Can we replace $ 10$ by $ n$? I have found that this fails for $ 25$, although I am not sure of the other values. Can anyone give anything?

Can you post your example for 25? Maybe that gives us a clue.

I have read some where that this result is true for n up to 16 consecutive integers. I'll look up the source and post soon.

peter wrote: Can you post your example for 25? Maybe that gives us a clue. Well my example is the natural numbers from $ 1$ to $ 25$. MayankM wrote: I have read some where that this result is true for n up to 16 consecutive integers. I'll look up the source and post soon. The source of the problem said IHH pp.211 and so I took that out and I found what MayankM had siad to be true.

manjil wrote: peter wrote: Can you post your example for 25? Maybe that gives us a clue. Well my example is the natural numbers from $ 1$ to $ 25$. Really? I think $ 23$ is relatively prime to the product of the others though...

MayankM wrote: I have read some where that this result is true for n up to 16 consecutive integers. I'll look up the source and post soon. it's true. 16 can be done and 17 can't. the counterexample for $ n=17$ are consecutive numbers of which the first equals $ 27830$. (in fact the first can be $ 27830+30030k$ for a natural $ k$, mybe there exists a smaller example that i missed but the point is that there are infinitely many) u can proove it for $ n=16$ basicaly same as ilthigore has done for $ n=10$ above only a bit more complicated. $ n=17$ let $ a_1,...a_{17}$ be these consecutive numbers. if we set $ a_1$ to be devisable by $ 2,5,11$, $ a_2$ devisable by $ 3$, $ a_3$ by $ 7$ and $ a_4$ by $ 13$. it's easy to check thet none of them is than relatively prime to all others. we can calculate $ 27830$ with china reminder theorem now. what is left to do is to show that if there is a counter wxample for $ n$ than we can also find a counter example for $ n+1$. im working on this now.

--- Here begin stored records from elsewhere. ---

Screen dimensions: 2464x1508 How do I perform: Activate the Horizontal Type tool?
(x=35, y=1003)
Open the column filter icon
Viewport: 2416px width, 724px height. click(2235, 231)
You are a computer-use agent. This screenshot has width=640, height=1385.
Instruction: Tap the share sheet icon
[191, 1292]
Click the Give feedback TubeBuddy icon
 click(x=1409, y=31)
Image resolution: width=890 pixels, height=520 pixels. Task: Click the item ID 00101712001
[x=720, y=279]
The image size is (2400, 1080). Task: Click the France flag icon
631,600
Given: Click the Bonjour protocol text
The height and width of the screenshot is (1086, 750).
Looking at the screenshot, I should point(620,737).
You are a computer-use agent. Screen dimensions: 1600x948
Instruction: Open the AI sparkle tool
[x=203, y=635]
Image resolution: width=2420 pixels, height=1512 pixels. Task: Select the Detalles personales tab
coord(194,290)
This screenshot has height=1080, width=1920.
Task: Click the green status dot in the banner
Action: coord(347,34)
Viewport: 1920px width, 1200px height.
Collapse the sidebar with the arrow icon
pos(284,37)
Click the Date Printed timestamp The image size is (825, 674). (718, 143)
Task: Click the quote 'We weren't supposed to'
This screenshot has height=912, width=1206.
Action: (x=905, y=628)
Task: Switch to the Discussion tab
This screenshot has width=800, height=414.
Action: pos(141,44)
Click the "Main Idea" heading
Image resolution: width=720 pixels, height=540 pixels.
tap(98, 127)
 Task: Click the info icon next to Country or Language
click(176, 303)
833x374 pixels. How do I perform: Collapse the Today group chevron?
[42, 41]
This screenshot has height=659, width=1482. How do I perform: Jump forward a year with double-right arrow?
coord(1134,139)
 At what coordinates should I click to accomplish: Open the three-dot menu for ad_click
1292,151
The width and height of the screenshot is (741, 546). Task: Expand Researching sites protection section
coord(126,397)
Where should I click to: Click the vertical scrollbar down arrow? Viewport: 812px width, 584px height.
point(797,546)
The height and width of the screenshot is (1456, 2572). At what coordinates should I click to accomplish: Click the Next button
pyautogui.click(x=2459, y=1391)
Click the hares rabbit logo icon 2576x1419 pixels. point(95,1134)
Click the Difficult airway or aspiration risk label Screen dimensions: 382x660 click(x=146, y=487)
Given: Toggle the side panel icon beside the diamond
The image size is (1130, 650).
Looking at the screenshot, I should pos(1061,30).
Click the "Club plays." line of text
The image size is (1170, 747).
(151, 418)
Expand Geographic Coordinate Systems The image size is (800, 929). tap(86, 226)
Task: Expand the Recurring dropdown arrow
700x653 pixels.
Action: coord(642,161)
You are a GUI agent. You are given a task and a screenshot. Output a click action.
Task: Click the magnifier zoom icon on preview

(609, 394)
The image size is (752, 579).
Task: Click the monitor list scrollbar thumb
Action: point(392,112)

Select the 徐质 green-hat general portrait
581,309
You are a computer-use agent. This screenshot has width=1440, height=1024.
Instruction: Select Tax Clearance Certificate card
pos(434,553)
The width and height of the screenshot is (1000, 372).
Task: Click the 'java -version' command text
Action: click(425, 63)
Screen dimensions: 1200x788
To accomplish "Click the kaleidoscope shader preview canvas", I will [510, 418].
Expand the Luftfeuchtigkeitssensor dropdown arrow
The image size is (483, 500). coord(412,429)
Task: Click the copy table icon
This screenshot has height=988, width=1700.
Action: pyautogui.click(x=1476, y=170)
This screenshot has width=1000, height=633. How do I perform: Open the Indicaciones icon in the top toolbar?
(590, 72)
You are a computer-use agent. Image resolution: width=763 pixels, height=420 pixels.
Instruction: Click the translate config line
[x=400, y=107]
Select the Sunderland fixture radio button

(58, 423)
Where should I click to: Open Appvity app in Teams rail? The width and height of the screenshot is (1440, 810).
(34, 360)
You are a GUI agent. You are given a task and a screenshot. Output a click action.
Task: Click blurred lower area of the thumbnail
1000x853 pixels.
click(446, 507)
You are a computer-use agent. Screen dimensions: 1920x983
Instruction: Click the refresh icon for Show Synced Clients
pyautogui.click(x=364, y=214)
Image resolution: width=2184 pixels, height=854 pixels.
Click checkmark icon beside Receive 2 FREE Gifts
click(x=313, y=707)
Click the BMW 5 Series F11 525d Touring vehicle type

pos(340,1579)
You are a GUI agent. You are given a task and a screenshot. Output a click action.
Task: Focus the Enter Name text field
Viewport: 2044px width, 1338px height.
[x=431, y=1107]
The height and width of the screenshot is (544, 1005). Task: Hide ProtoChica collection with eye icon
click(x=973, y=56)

As mentioned above, the statement is true when 'ten' is replaced by any positive integer $m \le 16$. It is false, however, if one replaces 'ten' by any integer $m > 16$. References for this fact: In a paper that you can find here: https://www.ias.ac.in/article/fulltext/seca/011/01/0006-0012, Pillai proved that it is true for $m \le 16$ and it is false for all $m$ with $17 \le m \le 430$. In a paper that you can find here: https://www.ams.org/journals/bull/1941-47-04/S0002-9904-1941-07455-0/S0002-9904-1941-07455-0.pdf, Brauer proves that it is false for all $m \ge 300$, thereby finishing the problem.

Note that if $p>10$ is a prime then it can divide at most $1$ number among these $10$ consecutive numbers. The rest is just casework considering the divisors $2,3,5,7$.